先生が目を丸くしてるのなんて初めて見たよ。
「ふふっ。咲夜君、相当好かれてるようだね」
「ええ、むしろ懐かれすぎてる気もしますけどね」
笑みを深める伽奈先生は、ふと思い出したように手をぽんっと叩いた。
「あそうだ、今日はたまたまタイミングの良いことに演劇部の活動日でな。ちょうど彼女も居るぞ?」
「んなっ──────────」
なんだとぉ!?
何でよりにもよって今日が活動日なんですかね。
「ふっ、そんなの当然さ。何せ今日バスケ部の試合があるのは事前に知っていたからね。

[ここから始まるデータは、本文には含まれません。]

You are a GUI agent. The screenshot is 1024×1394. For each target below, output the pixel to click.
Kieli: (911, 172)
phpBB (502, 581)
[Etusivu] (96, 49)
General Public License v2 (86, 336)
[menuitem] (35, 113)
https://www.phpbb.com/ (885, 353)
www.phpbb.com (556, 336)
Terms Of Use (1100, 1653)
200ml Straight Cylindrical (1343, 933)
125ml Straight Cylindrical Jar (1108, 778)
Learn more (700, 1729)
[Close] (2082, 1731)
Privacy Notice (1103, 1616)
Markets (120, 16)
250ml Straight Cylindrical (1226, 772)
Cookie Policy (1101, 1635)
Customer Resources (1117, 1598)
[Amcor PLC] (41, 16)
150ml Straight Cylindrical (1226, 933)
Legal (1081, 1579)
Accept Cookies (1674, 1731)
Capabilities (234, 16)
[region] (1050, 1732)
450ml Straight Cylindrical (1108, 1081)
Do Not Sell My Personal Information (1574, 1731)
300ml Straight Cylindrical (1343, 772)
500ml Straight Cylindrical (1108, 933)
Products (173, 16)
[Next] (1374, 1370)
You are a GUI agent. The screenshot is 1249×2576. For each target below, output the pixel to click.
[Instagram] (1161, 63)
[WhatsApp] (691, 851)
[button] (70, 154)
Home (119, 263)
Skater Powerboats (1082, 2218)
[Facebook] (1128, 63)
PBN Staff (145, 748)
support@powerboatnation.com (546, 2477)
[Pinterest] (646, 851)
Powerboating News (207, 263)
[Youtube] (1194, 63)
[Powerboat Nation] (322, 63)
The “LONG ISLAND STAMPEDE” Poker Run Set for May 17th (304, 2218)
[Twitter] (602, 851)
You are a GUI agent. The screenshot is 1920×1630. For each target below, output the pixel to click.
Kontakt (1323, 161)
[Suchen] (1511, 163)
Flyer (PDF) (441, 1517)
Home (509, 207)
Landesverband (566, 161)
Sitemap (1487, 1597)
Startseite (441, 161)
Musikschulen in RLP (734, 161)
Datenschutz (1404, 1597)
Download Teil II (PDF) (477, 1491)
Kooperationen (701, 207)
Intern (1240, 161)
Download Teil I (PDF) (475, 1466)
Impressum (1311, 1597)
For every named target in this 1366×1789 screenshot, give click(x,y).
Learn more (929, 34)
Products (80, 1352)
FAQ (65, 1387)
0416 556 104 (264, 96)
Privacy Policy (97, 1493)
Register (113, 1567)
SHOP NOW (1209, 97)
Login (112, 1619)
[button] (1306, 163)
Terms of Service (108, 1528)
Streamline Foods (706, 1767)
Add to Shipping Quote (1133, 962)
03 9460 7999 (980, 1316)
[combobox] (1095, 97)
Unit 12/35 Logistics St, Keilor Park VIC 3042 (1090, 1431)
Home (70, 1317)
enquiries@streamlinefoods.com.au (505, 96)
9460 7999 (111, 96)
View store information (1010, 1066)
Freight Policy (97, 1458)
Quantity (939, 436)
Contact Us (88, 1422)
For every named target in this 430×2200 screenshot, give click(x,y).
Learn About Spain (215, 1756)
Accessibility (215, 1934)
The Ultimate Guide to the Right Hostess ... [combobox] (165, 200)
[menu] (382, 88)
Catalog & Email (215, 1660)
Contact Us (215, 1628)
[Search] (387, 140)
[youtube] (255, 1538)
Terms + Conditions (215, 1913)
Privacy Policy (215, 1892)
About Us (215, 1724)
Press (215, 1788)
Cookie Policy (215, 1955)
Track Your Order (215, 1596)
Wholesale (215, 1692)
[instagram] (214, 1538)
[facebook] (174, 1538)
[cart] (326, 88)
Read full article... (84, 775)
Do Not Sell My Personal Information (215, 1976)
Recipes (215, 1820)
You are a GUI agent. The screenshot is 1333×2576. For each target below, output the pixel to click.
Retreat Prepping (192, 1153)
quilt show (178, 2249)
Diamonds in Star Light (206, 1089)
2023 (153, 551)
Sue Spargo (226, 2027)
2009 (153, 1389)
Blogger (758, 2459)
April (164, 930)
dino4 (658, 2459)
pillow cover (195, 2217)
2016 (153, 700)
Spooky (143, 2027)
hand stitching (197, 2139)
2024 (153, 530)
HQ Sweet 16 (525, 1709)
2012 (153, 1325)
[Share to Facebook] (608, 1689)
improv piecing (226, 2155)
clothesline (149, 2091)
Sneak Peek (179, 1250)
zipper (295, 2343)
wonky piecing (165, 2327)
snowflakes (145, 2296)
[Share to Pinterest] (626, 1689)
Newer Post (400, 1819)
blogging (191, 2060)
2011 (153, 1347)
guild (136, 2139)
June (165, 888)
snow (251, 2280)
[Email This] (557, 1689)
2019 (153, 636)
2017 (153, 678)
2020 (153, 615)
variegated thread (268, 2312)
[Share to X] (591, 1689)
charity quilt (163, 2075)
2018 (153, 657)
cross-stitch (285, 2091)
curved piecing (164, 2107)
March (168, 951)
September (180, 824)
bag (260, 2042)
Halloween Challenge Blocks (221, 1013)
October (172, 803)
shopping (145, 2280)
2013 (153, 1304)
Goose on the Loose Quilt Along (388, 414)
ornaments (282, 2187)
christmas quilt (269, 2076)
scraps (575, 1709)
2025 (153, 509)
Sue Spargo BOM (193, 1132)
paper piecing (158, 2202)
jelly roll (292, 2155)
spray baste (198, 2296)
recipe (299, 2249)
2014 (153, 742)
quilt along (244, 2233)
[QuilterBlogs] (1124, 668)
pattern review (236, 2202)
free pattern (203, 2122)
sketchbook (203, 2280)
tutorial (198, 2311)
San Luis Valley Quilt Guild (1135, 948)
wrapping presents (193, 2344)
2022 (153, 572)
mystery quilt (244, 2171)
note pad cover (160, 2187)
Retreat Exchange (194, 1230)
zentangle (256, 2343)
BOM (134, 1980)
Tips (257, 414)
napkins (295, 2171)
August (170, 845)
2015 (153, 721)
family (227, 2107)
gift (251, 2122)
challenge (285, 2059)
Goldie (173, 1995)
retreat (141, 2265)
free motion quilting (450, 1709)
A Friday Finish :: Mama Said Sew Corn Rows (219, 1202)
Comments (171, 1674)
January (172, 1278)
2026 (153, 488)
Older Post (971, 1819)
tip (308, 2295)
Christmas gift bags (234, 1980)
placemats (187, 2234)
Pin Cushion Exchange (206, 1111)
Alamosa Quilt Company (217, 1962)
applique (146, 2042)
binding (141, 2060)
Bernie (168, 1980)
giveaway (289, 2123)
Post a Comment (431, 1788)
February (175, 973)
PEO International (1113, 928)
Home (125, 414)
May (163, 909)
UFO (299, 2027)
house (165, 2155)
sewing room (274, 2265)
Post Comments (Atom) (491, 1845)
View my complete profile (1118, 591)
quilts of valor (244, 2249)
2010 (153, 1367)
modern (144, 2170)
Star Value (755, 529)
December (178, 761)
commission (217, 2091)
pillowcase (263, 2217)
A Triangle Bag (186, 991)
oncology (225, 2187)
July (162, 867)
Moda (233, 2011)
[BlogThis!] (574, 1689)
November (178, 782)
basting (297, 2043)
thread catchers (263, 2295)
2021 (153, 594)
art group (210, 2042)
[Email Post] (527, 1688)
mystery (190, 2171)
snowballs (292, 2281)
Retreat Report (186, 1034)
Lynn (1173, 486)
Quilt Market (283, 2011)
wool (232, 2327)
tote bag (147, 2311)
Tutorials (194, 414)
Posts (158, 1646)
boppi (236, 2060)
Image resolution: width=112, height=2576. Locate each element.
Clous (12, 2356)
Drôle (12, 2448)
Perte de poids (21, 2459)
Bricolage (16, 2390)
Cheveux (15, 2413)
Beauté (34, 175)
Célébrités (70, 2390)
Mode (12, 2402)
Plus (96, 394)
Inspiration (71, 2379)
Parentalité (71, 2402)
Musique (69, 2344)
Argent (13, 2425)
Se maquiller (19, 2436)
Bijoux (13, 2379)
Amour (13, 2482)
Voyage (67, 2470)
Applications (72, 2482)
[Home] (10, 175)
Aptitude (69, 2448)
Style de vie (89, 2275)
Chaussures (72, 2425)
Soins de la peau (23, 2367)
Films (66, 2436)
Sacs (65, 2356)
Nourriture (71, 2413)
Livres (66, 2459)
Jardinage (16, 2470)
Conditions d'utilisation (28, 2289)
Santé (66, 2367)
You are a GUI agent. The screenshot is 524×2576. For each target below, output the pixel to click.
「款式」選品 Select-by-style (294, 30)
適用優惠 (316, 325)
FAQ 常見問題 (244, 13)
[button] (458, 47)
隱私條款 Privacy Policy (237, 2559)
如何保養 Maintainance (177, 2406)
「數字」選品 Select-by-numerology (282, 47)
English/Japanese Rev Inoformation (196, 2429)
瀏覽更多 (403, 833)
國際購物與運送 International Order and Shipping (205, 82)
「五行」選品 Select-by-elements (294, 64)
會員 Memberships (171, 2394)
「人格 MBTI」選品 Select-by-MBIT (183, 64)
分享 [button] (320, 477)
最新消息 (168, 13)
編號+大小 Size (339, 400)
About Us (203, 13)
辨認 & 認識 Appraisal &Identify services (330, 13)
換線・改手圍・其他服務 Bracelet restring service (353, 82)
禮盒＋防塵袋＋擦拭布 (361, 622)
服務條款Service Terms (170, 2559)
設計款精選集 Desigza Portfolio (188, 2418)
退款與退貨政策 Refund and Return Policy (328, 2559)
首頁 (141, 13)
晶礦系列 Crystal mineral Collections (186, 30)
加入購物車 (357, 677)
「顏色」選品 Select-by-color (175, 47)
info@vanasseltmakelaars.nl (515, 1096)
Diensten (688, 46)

妹さんの参加する試合なら必ず来ると踏んでいたよ」
「くっそこの人謀りやがったな!」
「・・・・・・・・・・パパ?」
「・・・・・・・・・・にぃ?」
「・・・・・・・・・・さくにぃ?」
「・・・・・・・・・・咲夜君?」
「・・・・・・・・・・サクヤ君?」
「アッハイ」
全員からの刺すような視線が降り注がれる。
悪いことは何もしていないはずなのに、嫌な汗が全身から滲み出てくる。
「咲夜君は彼女にとても懐かれていただろう?良かれと思ってのことさ」
うん、完全に火に油を注いだね!
おいこら何ニヤニヤしてんだ、この空気どうしてくれんの!?
「あっ、せんぱぁい!」
「げっ!?」
最悪だ。
最悪のタイミングで最悪のやつが来た。
早く逃げなきゃ────────────。
「もう遅いですよぉ!咲夜くん先輩っ!」
「ぐえっ!?」
「んみゅ!?」
「わっ・・・・・」
「ぬぅ!?」
俺のそばにいたスゥとクロとアイラを押しのけて、小柄な制服姿の女子生徒が抱きついてきた。
あまりの勢いに支えきれず押し倒されてしまう。
「咲夜くん先輩、可愛い可愛い後輩がお迎えに来ましたよ〜!」
そう言うと、俺の後輩は嬉しそうにほお擦りするのだった。